Upon arrival, the team found the patient in severe chest pain, cold and clammy, and in critical condition. Dr. Cui immediately performed an electrocardiogram, which confirmed extensive anterior wall myocardial infarction. The emergency team promptly administered aspirin, clopidogrel, and atorvastatin for the patient to chew, while simultaneously establishing intravenous access.

“Contact the hospital immediately—activate the Chest Pain Center green channel!” Dr. Cui ordered. The ECG was instantly transmitted to the Chest Pain Center, where the hospital’s expert team responded in real time, preparing the catheterization lab for surgical intervention.

Transport presented the greatest challenge. The patient lived on the second floor of a narrow alley house, with steep, winding stairs that prevented the use of a standard stretcher. Facing the urgent condition, the team quickly switched to a flexible stretcher. With seamless coordination among the doctor, nurse, driver, and stretcher-bearer, they carefully and steadily transferred the patient to the ambulance with efficient coordination.

During transit, continuous ECG monitoring, oxygen therapy, and vital signs surveillance were maintained. Just 10 minutes later, the ambulance arrived at the hospital, where the cardiology team was already waiting at the emergency entrance. With flawless pre-hospital and in-hospital coordination, the patient was swiftly taken to the catheterization lab for emergency intervention. Postoperative feedback confirmed occlusion of the left anterior descending artery, with one stent successfully implanted.

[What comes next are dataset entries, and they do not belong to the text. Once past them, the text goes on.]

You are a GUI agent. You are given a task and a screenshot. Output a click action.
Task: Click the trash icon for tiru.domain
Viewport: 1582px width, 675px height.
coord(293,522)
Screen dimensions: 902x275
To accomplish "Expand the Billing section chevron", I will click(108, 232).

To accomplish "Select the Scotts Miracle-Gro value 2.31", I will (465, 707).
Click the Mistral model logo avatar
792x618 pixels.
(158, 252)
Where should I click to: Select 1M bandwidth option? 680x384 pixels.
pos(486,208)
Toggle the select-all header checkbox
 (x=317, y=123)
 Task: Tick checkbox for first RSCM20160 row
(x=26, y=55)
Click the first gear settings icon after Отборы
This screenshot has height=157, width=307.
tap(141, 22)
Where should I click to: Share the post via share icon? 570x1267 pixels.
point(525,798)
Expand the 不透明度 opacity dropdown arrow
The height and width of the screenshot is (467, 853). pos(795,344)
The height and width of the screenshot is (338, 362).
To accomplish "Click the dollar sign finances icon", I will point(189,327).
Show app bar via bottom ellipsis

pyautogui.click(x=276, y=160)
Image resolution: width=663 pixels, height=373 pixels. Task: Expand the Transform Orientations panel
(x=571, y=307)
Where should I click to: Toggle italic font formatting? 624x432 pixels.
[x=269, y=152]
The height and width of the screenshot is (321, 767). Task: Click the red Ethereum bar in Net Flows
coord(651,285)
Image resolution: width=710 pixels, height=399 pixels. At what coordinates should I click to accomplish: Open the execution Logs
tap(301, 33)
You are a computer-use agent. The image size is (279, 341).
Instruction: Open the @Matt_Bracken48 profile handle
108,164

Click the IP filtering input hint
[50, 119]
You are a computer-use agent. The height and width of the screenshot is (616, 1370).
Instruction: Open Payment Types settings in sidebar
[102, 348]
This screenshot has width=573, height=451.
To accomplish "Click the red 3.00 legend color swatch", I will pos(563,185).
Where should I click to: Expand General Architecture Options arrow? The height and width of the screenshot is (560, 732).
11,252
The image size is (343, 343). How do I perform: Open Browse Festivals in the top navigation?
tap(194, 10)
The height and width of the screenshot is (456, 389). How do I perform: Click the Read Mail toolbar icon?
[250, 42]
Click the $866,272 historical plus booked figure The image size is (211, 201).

This successful rescue fully demonstrated the solid professional competence and efficient teamwork of Beijing 120. The Fangshan Branch continues to carry out routine skills training and emergency drills, constantly strengthening its operational foundation and improving treatment capacity. Moving forward, it will further enhance emergency medical system development, providing stronger protection for the health of local residents.

Beijing 120 reminds you: Myocardial infarction does not always present as chest pain. Abdominal pain, toothache, back pain, profuse sweating, or nausea can all be warning signs. People with underlying conditions such as hypertension or diabetes should be especially vigilant. At the first sign of abnormal symptoms, it is necessary to call 120 immediately for help.